'At the premiere we got a 4-minute standing ovation...'
...'Strangers hugged me, sobbing...'
...'Some just sat in their seats still immersed in the experience.'
Nandita Das captures the magic of Manto at Cannes.
Nandita Das has been very busy at Cannes, promoting Manto, her film which features in the Un certain regard category at the famed film festival.
On Facebook, Nandita describes the Cannes experience as a 'roller coaster ride'. Read on:
Finally I got enough of a breather this morning to share the roller coaster ride that I have had in Cannes over the last 5 days.
I arrived at the festival already exhausted with all the last minute work that I had to do on the film. And this after weeks of 18 hour days.
But the carnival-like energy here lifted my spirits.
I began to feel the excitement and nervousness of a director whose film is going to be screened at the most prestigious film festival in the world, with the toughest-to-please audiences and critics.
The Festival wanted the names of the three lead actors who would accompany me on stage at the presentation before the premiere. But we had a contingent of 20 odd -- producers and a mix of cast and crew. They all had come with much excitement and anticipation and it was a first time for most.
I wanted to make it special for them and share this moment with all of them. The head of the Cannes Film Festival, Thierry Fremaux, who had the task of reading out all the names, graciously did so.
At the end when I smiled at Thierry apologetically, he, in good spirits said, "It's ok, it's India!"
Cannes is not new to me. I have been coming here since I was invited in the main jury in 2005. Including more recently, to raise funds for Manto. But this time was like no other time.
On the day of the premiere, I was neither euphoric, nor nervous. Just happy.
The fact this film actually got made is a miracle.
For it to be in Cannes, is the second miracle.
So I was not even ready for the third one in a row -- an overwhelming response from both audiences and critics.
At the premiere we got a 4-minute standing ovation, strangers hugged me, sobbing.
Some just sat in their seats still immersed in the experience. Some chose to walk out quietly, as if not wanting to break their experience.

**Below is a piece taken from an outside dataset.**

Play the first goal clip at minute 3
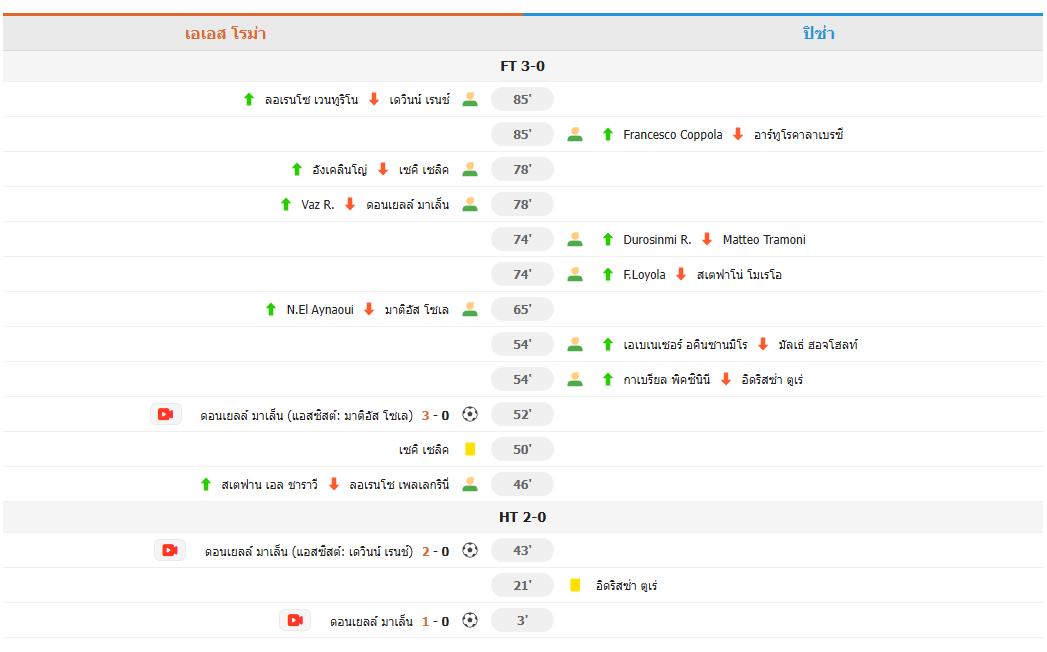 293,620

Six years of relentless work and challenges had finally found their culmination. So all I wanted to do was to just curl up and sleep! But no such luck.
Next two days went in press interviews. Some questions were bound to be the same and some made me reflect on things I hadn't thought about.

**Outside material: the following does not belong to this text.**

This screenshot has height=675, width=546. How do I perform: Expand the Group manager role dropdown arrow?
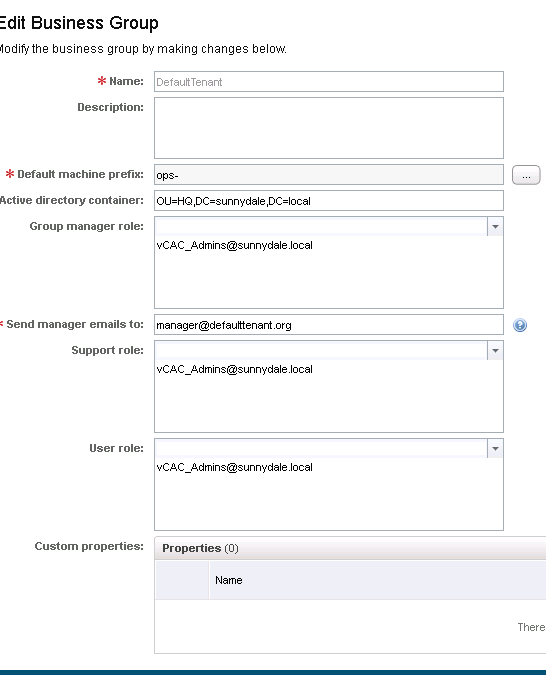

The feedback from reviewers was overwhelmingly positive and their critique interesting as well.
Art is subjective and how people process your film is always intriguing. Most critics connected with the film, the characters and were immersed in the journey.
The praise ranged from calling it the 'Garam Hawa of our times' to 'handsomely mounted prestige piece'.
There was no review that panned the film and that itself was a relief as Cannes critics can be merciless.
Unsparing even of the star directors, like Lars Von Tier, The Guardian wrote 'ordeal of tiresomeness that was every bit exasperating' and for Asghar Farhadi's film, the Financial Times said 'The film dazzled... only on the red carpet'!
The one common thread that many critics discussed was the interweaving of Manto's life with his work.
While most found the 'seamless intertwining' of Manto stories with the narrative fascinating, there were some who were a bit lost as they felt they weren't warned before a story began.
Critics and audiences have a right to question that choice, but this is what I had in mind from the day I began thinking of the film.
I always felt that juxtaposing Manto's real world and with his imagined one in facts was essential to understand the man and the writer.
After all, in his own works the line between fact and fiction are blurred.
Anyhow, everyone will have his or her own take. I respect that.
I made this film as a means to an end -- to trigger conversations, to ask ourselves difficult questions, to face inconvenient truths.